All of the extractable compounds observed in excess of the predetermined limit (Analytical Evaluation Threshold, or AET) are then reported, along with any available structural information to support identification and risk analysis.
What Does a Leachable Study Look Like?
In a leachable study, a set of drug product samples are aged at nominal and/or accelerated stability conditions in the final container closure system and are evaluated for leachables at multiple timepoints. The purpose of this study is to screen the
samples for any leachables over time at the accelerated and actual conditions of storage.
Any leachables observed during this study in excess of the pre-determined limit (Analytical Evaluation Threshold, or AET) are then reported, along with any available structural information to support identification and risk analysis.
When Should Extractable and Leachable Studies be Performed?
We recommend performing extractable studies once the manufacturing and assembly process for your drug product is determined to ensure the data is as relevant and useful as possible to support your regulatory submissions.
Leachable studies should be initiated as soon as possible following selection of your final container closure system. This is recommended to avoid any potential delays as these studies require aging of the drug product on stability, which can take up to two years at nominal conditions.
What are Common Extractables and Leachables in Pharma?
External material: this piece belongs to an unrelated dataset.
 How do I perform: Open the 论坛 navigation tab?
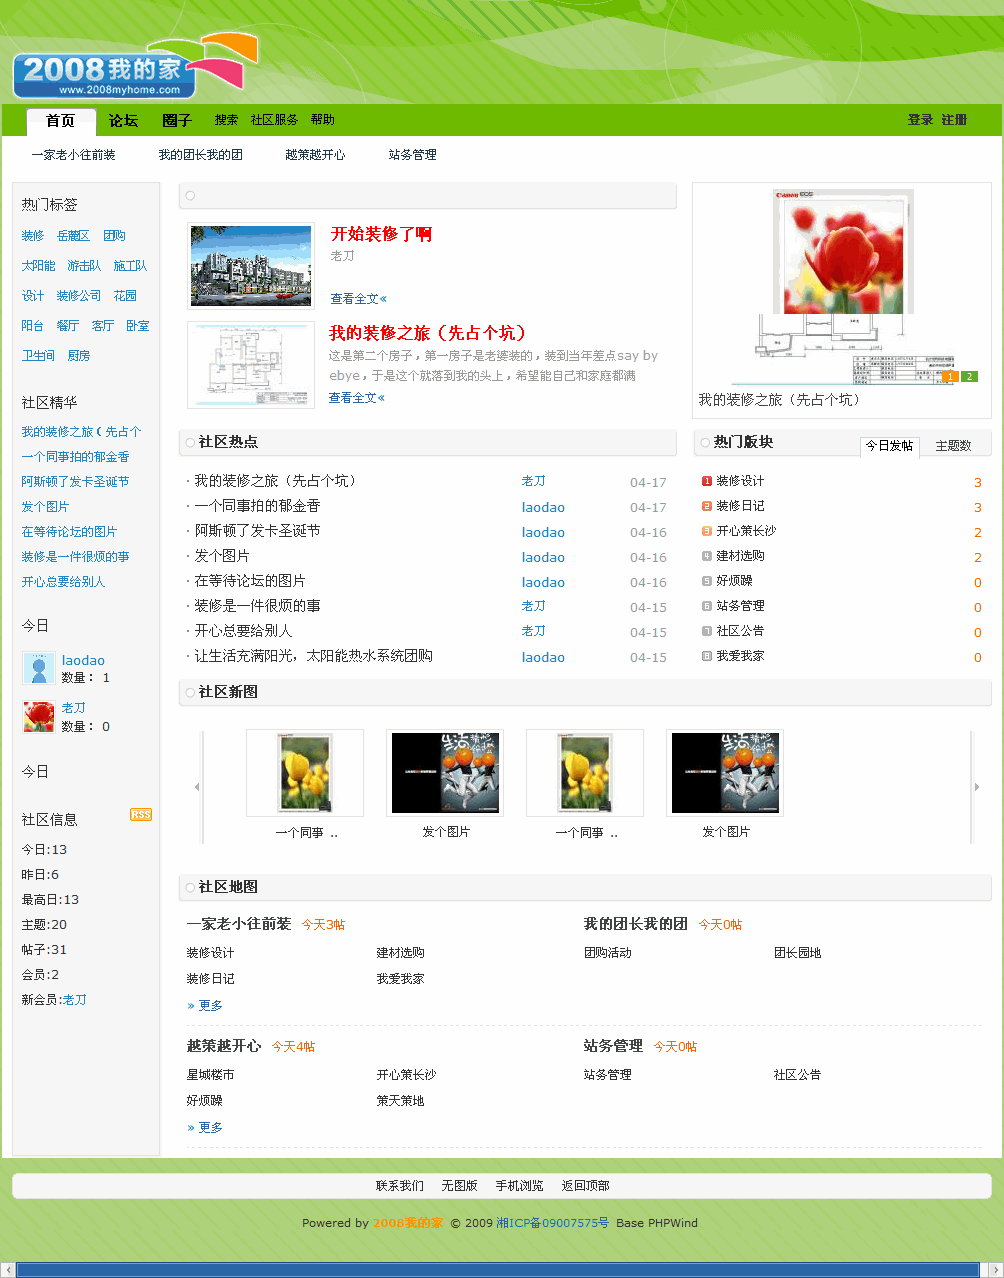pos(123,121)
The most commonly observed extractable and leachable compounds in pharma are those associated with extended exposure to the drug product, and would include a variety of antioxidants, plasticizers, slip agents, lubricants, etc. Examples of components that can significantly contribute to the extractable and leachable profile of your drug product are any vial stoppers, spray pumps, and other plastic primary packaging components. Inks components have been known to migrate through the secondary packaging and into the drug product but is far less common. Evaluation of both the primary and secondary packaging componentry is key to ensuring drug product safety.